In a small country, every talented child who fails to reach potential represents a strategic failure.

Focused investment in peripheral, Arab and ultra-Orthodox communities is not social charity. It is a matter of national survival.

Teachers are the system’s linchpin. They must be empowered as future architects, not treated as program executors. Dual-career models allowing engineers and scientists to combine industry work with substantial teaching roles should become standard, alongside mandatory advanced training for math, physics, and computer science teachers in AI, data, and semiconductors.

In excellence tracks, class sizes must be reduced to enable genuine depth and quality.

Finally, a coordinated national education continuum aligned with the IDF is required. This does not imply militarizing education, but rather defining shared objectives to cultivating a future technological and leadership reserve. Direct connections between high schools and elite military units through internships, hackathons, and research projects would enable early identification, development and guidance of talent across both technological and command pathways.

All of this must rest on a unified national core curriculum in science and technology, shared by every student in Israel, while preserving cultural and identity autonomy across educational streams: Uniform capability, diverse identities. That is the foundation of a system that is simultaneously national, pluralistic and fit for 21st-century challenges.

Conclusion: Act now or pay in 2040

Wars last months.

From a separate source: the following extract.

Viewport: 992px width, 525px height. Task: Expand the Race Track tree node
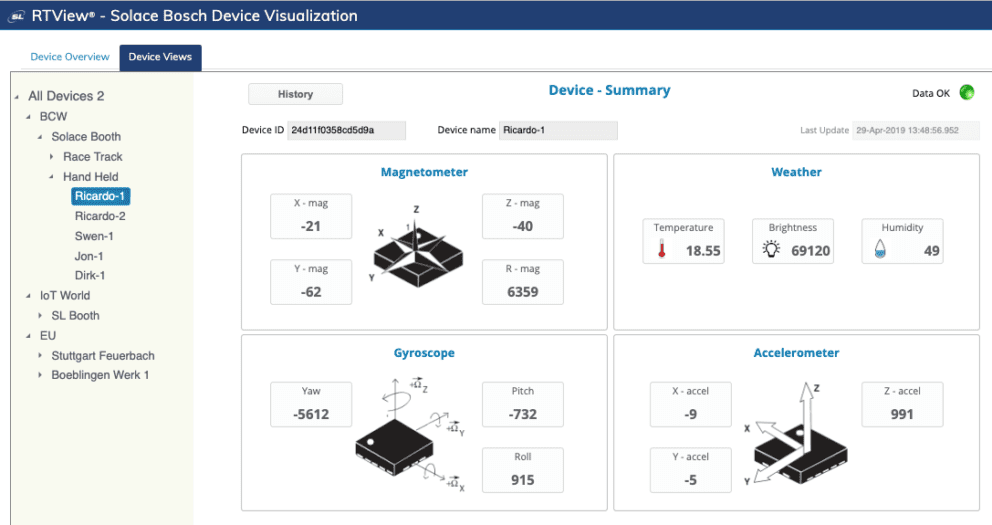point(52,157)
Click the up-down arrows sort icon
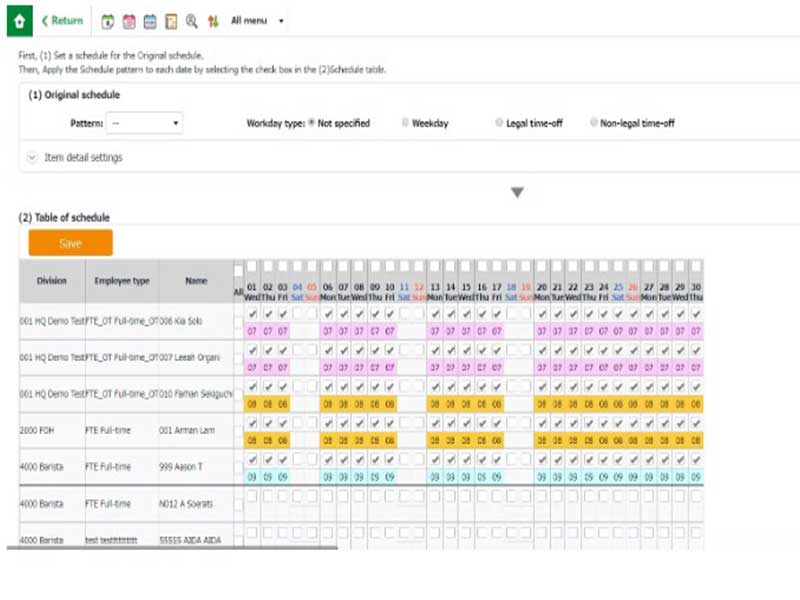800x600 pixels. point(213,21)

The battle for human capital lasts decades. While the IDF can mobilize in 48 hours, the education system operates on a 12-year cycle. Every year of delay in educational transformation translates into strategic stagnation in 2035-2045.

The data is unambiguous: A 32-point collapse in TIMSS scores. Three years of stagnation in hi-tech employment. A 6.5% decline in research and development (R&D) roles just as the global race accelerates. Only nine percent of eighth graders at international excellence levels. Only 11.3% graduated with a technological matriculation. A 280-point PISA gap between strong and weak students.

This is a national emergency that remains largely unrecognized as such.

The decisive question of the coming decade is not how many tanks or aircraft Israel possesses, but how many eighth graders can solve complex equations, write code and think systemically. They will be the developers of Israel’s AI, cyber, semiconductor, and defense systems in 2040 and beyond. If we do not invest in them today, there will simply be no one to build them tomorrow.

The educational-technology race is an existential security race. China, the United States and South Korea have already understood this and are investing billions. Israel, more dependent on technological superiority than any other nation, cannot afford to fall behind.

This is the true test of Israel’s future as a technological and security power. The decision is not whether to act, but whether we act in time.